▶ **Short problem 1**: Lay out the entries between the line containing "Click the D badge for Boca Juniors match" and the end of the entries, inclusive, as a Markdown table with the columns Row and Line. Number each row and leave out blank lines.

▶ **Selection**:
::::::::

This is a cheap, quick and, at least in theory, an easy way to tune up any campaign communications. Heuristics are ‘rules’ about things that work more than they don’t work, based on cognitive biases (eg social proof, consistency, loss aversion). The simplest is ‘liking’. Make people like you and they are more likely to agree with you or help you. Lots online about this. See chapter on the more useful ones in How to Win Campaigns’, or Influence the Psychology of Persuasion or Thinking Fast and Slow.
Build resources and assets by use of net positive strategies/ tactics. Start with nothing, or not much, and do your campaigning in a way that leaves you with more help, money or other assets and resources than you had before. Then do it again. Being net positive in this way usually requires being more ‘popular’. Most non-campaign alternatives with the same effect require running a successful business (or illegality !). Some campaigners struggle with the being-popular bit.
Create a Pool to Fish From
Need to find your potential constituency or build a followership or ‘movement’ ? Do something to attract people who see the subject as relevant to them, and then recruit the subset within that who can be aligned to your approach or objective. A get-them-to-come-to-you or to a thing you-have-caused or -created approach.
Make a Halo Campaign
A halo-brand is one that ‘shines the light’ of its desirable properties onto other brands in the same family or ‘guild’. For example a car model which is a market leader, and which has properties that can then be emulated or echoed in other models which are made to look a bit similar. VW famously did this with the Golf (the Passat being a fat squashed Golf, the Polo a shrunken Golf etc, attracting buyers who’d really rather have a Golf but can’t as it’s too small, costly or whatever). Some campaign groups achieve this by accident and many fail to do it at all. It helps a lot because making any subsequent campaign look and feel a bit like a famous campaign that a lot of people liked, makes it easier to gain support, and more likely to be successful because success is expected.
Change who you are in a campaign. Useful if your campaign group is doing way too much of the heavy lifting. For instance where governments or businesses are slowly and incrementally responding to your efforts but not actively helping. For example move from advocate to delivery and thereby get a new authority, power or influence. Only works if you are prepared to change roles and resource that.
Put Something at Risk
Your supporters care about what you want to achieve but do the decision-makers ? For instance ask campaigners or supporters what ’s at risk and they are likely to say things like ‘human rights’ or ‘air quality’ or ‘human health’ but the decision maker may be more concerned about reputation, popularity, profits or market share. Study them and learn what they do care about until you find a way to make your campaign somehow put that at risk.
Invoke Proportional Response
In most democracies (and many non-democratic leaders assiduously try to do the same thing, fearing unpopularity), there is a norm (social expectation) that if something is wanted enough, leaders should take note and respond proportionately. This is why politicians want to be seen to stay in step with public opinion (responsive, listening, caring): so they have to ’give something’. It’s both a quantitative (numbers, how many want this ?) and qualitative (who wants it ?) game. This is what underlies the influence of groups like Avaaz and 38 Degrees: aggregators and manifesters of opinion.
The Wedge Issue
A classic strategy in political circles where parties vie to maximise their vote share. By focussing debate on an issue that unites their team but divides the opposition, they aim to emerge as the largest bloc. Generally under-used by NGOs, who often attack a whole sector in their rhetoric when they would better approach it by dividing the opposition, and/or adopting ‘salami tactics’ and taking out one part of the problem at a time.

::::::::

▶ **Record extracts**:
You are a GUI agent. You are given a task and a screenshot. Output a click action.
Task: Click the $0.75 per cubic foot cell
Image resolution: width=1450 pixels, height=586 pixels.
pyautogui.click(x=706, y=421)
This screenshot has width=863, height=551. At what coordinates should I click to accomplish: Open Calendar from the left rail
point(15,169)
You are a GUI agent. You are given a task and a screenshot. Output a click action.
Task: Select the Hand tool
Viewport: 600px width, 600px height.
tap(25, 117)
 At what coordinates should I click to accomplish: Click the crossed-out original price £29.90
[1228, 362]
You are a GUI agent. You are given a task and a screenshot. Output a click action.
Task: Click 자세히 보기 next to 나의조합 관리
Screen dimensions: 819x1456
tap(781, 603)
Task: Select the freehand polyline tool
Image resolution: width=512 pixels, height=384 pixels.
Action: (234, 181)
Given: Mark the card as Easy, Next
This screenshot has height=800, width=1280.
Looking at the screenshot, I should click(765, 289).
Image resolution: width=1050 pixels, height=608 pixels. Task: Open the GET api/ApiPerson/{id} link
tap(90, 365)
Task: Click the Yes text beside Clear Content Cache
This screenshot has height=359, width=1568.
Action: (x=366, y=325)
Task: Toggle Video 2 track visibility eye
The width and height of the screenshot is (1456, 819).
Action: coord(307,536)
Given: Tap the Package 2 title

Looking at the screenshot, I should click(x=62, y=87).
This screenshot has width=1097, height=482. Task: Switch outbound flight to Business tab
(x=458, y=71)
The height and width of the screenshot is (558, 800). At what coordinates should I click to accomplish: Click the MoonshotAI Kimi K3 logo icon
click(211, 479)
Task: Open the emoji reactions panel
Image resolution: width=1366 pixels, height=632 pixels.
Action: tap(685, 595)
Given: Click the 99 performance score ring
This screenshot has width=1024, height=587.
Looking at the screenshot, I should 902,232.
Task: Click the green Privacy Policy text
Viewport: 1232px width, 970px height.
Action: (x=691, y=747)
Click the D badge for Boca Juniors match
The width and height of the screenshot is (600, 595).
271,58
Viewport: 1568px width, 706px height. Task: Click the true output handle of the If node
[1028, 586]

::::::::

▶ **Short problem 2**: In the passage on campaign strategies, rewrite the part between "The Wedge Issue" and "problem at a time.", inclusive, replacing "opposition" with "other side".

▶ **Correct answer 1**:
| Row | Line |
|---|---|
| 1 | Click the D badge for Boca Juniors match |
| 2 | The width and height of the screenshot is (600, 595). |
| 3 | 271,58 |
| 4 | Viewport: 1568px width, 706px height. Task: Click the true output handle of the If node |
| 5 | [1028, 586] |

▶ **Correct answer 2**:
The Wedge Issue
A classic strategy in political circles where parties vie to maximise their vote share. By focussing debate on an issue that unites their team but divides the other side, they aim to emerge as the largest bloc. Generally under-used by NGOs, who often attack a whole sector in their rhetoric when they would better approach it by dividing the other side, and/or adopting ‘salami tactics’ and taking out one part of the problem at a time.